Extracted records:
*** Block opens ***
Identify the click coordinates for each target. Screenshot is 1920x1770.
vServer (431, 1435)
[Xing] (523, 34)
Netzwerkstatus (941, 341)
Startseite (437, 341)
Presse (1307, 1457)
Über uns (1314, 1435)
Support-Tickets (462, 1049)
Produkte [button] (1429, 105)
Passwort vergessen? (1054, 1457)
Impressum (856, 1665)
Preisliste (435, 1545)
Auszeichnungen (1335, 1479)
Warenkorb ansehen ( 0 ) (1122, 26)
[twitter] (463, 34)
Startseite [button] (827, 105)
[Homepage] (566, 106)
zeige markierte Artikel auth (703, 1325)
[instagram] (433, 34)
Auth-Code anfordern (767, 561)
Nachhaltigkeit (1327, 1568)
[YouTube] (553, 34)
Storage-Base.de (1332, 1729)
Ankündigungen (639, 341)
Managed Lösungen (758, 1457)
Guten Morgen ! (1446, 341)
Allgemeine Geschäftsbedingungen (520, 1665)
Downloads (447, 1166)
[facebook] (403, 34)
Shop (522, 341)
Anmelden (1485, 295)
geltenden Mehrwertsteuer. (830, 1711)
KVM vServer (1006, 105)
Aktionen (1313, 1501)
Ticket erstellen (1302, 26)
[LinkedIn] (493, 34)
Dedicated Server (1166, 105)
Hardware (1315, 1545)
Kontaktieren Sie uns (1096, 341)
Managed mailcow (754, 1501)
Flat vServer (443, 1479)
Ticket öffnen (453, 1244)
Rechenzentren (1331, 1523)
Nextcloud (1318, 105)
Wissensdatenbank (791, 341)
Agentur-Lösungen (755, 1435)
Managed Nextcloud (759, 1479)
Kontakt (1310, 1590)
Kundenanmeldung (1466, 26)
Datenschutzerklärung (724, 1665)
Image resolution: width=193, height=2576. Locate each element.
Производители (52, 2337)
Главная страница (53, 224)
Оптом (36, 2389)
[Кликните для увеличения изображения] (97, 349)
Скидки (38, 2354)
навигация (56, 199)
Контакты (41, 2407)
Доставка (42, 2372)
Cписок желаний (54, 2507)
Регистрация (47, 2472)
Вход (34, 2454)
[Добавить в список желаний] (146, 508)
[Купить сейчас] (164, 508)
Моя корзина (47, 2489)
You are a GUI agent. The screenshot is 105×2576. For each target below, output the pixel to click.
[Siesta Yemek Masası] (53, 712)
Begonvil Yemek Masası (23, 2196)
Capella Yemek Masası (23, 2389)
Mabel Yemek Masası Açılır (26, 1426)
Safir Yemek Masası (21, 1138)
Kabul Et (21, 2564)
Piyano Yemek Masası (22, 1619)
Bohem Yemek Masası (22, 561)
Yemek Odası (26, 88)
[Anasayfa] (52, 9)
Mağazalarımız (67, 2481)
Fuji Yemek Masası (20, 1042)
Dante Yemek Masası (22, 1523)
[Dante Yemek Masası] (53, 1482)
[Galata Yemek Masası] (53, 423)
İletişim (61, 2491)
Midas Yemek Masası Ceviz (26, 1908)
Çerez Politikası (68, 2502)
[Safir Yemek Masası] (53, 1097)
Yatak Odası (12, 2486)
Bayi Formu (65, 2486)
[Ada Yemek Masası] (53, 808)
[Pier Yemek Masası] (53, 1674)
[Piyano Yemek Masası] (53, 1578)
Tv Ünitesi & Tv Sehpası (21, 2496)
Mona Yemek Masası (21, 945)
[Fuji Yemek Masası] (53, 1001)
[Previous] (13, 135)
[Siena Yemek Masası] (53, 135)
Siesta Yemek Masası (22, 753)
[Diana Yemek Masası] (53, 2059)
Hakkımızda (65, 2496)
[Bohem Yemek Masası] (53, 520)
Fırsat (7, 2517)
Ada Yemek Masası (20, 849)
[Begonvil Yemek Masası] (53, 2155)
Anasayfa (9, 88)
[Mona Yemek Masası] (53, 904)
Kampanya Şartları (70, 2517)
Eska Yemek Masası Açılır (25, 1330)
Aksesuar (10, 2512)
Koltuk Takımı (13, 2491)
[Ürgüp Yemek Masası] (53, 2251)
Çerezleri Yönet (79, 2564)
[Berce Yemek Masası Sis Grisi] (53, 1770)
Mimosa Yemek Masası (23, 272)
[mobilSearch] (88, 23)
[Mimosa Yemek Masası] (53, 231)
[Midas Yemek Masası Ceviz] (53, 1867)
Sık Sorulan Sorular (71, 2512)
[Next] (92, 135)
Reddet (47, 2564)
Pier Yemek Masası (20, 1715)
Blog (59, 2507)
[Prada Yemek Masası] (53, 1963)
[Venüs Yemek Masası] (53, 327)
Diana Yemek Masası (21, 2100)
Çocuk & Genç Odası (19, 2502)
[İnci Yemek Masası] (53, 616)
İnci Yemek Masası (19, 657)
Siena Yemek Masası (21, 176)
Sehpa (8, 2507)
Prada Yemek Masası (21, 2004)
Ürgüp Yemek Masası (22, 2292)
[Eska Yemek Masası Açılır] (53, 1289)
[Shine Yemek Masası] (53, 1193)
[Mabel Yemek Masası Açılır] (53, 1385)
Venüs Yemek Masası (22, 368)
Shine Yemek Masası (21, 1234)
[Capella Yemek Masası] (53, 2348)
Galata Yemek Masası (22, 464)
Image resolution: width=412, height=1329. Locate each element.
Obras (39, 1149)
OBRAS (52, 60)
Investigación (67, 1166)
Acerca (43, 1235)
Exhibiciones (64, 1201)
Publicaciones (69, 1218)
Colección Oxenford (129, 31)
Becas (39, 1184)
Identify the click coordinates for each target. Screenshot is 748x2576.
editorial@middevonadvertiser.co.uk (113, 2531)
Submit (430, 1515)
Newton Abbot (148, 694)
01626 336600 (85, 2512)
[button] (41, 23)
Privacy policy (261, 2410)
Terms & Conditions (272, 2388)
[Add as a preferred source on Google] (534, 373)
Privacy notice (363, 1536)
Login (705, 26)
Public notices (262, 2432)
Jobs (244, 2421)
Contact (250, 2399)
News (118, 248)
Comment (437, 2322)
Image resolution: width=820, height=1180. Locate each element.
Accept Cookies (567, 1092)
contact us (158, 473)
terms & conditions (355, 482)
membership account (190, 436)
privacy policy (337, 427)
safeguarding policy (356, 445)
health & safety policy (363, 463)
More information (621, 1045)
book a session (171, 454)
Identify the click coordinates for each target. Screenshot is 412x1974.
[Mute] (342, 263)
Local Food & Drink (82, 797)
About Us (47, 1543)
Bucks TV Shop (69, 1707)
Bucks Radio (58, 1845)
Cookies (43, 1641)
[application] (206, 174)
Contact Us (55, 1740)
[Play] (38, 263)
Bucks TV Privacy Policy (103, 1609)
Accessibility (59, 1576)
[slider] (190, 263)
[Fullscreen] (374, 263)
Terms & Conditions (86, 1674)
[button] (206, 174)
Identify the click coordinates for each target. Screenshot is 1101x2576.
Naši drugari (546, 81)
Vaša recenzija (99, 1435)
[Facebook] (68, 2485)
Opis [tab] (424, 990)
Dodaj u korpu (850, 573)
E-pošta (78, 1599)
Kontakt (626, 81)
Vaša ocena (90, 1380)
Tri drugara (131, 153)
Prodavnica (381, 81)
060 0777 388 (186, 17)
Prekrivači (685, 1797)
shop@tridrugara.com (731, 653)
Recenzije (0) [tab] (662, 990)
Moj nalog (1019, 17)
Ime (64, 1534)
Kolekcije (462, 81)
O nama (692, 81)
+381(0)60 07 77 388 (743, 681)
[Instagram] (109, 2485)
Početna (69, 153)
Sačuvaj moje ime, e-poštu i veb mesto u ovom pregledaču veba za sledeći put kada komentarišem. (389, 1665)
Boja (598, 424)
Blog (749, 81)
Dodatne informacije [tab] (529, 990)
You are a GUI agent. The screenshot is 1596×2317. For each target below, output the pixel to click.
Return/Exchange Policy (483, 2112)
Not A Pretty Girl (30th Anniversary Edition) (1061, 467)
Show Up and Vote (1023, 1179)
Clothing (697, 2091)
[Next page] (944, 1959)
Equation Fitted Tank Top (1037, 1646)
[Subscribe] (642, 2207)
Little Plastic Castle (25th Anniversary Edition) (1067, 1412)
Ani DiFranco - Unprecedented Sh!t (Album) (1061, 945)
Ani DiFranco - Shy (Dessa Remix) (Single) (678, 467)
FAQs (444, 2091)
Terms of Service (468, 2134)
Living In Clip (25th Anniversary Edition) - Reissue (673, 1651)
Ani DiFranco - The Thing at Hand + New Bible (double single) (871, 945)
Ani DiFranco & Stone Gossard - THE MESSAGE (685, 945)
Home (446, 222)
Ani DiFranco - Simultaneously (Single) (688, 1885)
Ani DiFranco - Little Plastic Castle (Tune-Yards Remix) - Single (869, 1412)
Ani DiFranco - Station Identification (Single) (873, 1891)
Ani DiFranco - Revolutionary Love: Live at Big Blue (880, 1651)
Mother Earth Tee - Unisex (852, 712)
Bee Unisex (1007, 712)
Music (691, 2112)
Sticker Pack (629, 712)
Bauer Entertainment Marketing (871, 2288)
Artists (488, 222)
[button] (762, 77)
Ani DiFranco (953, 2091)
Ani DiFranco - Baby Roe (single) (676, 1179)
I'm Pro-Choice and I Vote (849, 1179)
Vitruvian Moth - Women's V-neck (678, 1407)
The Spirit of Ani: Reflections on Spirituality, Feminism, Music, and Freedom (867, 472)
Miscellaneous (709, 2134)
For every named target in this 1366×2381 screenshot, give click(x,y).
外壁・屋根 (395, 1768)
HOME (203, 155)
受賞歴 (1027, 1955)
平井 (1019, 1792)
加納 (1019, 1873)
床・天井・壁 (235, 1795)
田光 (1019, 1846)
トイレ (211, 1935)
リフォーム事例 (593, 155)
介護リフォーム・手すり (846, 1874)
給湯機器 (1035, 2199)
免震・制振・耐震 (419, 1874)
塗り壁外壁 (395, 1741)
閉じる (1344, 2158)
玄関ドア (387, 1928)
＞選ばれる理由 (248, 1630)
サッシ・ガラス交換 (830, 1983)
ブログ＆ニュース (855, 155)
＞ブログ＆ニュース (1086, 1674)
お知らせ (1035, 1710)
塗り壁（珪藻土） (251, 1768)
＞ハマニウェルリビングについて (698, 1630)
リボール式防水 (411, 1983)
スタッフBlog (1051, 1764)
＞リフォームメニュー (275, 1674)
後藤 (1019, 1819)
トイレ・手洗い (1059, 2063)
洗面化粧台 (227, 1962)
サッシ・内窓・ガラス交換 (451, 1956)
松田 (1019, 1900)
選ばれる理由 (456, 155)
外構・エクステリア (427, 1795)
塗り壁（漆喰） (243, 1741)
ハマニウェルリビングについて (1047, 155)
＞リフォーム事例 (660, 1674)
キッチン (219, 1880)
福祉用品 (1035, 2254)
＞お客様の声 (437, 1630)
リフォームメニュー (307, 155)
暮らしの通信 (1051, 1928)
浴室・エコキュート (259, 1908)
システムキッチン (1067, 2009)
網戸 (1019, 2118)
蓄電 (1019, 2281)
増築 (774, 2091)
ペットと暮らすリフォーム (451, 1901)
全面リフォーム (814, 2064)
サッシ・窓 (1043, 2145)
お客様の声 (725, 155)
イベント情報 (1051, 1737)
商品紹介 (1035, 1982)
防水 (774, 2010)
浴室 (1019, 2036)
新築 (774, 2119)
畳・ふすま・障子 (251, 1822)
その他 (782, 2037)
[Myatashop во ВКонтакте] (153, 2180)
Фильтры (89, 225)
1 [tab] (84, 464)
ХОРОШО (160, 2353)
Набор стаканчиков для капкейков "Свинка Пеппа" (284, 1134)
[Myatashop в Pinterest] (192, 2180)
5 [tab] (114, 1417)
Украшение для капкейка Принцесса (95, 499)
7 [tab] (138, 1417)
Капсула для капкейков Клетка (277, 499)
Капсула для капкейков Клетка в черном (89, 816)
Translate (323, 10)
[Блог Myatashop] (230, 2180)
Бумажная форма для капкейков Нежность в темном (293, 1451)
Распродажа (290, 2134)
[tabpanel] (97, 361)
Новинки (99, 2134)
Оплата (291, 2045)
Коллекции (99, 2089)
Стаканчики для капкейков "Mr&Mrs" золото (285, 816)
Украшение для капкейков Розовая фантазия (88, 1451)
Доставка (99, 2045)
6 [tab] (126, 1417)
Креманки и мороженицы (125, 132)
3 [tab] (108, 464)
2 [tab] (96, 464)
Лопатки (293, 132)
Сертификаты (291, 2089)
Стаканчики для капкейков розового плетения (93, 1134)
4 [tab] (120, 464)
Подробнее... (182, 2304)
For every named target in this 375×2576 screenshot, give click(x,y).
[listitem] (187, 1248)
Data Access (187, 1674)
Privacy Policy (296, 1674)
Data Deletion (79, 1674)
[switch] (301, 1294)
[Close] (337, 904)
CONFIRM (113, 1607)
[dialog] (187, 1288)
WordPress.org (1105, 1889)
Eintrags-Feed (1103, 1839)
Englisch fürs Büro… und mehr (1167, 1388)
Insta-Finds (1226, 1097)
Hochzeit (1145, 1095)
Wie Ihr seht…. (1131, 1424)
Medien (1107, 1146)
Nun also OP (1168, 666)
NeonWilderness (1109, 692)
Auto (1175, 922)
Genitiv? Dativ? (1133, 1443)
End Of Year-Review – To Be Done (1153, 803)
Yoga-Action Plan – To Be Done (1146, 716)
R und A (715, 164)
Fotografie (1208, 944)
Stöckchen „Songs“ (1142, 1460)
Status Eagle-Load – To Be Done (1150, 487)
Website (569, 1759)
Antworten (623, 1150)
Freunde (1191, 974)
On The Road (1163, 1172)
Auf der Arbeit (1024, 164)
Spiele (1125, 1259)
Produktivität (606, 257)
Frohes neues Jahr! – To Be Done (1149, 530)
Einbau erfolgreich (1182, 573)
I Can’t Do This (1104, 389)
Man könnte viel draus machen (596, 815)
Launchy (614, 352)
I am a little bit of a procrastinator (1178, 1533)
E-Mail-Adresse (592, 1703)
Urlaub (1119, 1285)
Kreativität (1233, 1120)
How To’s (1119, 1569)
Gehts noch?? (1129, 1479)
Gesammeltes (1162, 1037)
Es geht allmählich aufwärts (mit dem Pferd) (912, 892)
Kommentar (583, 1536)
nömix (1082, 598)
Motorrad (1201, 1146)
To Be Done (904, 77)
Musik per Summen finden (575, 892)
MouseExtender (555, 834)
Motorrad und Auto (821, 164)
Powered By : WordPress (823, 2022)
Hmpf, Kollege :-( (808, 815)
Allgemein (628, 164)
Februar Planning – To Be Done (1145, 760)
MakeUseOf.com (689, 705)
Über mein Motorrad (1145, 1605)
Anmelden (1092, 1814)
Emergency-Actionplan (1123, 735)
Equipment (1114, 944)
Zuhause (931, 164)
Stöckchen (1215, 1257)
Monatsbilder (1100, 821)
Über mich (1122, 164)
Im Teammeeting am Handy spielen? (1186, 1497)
*** Block closes ***
Required action
Would you retype the lines above from the one with "E-pošta (78, 1599)" down to the one with "Dodatne informacije [tab] (529, 990)", word for word, both ends included and no other lines?

Completed exercise
E-pošta (78, 1599)
Kontakt (626, 81)
Vaša ocena (90, 1380)
Tri drugara (131, 153)
Prodavnica (381, 81)
060 0777 388 (186, 17)
Prekrivači (685, 1797)
shop@tridrugara.com (731, 653)
Recenzije (0) [tab] (662, 990)
Moj nalog (1019, 17)
Ime (64, 1534)
Kolekcije (462, 81)
O nama (692, 81)
+381(0)60 07 77 388 (743, 681)
[Instagram] (109, 2485)
Početna (69, 153)
Sačuvaj moje ime, e-poštu i veb mesto u ovom pregledaču veba za sledeći put kada komentarišem. (389, 1665)
Boja (598, 424)
Blog (749, 81)
Dodatne informacije [tab] (529, 990)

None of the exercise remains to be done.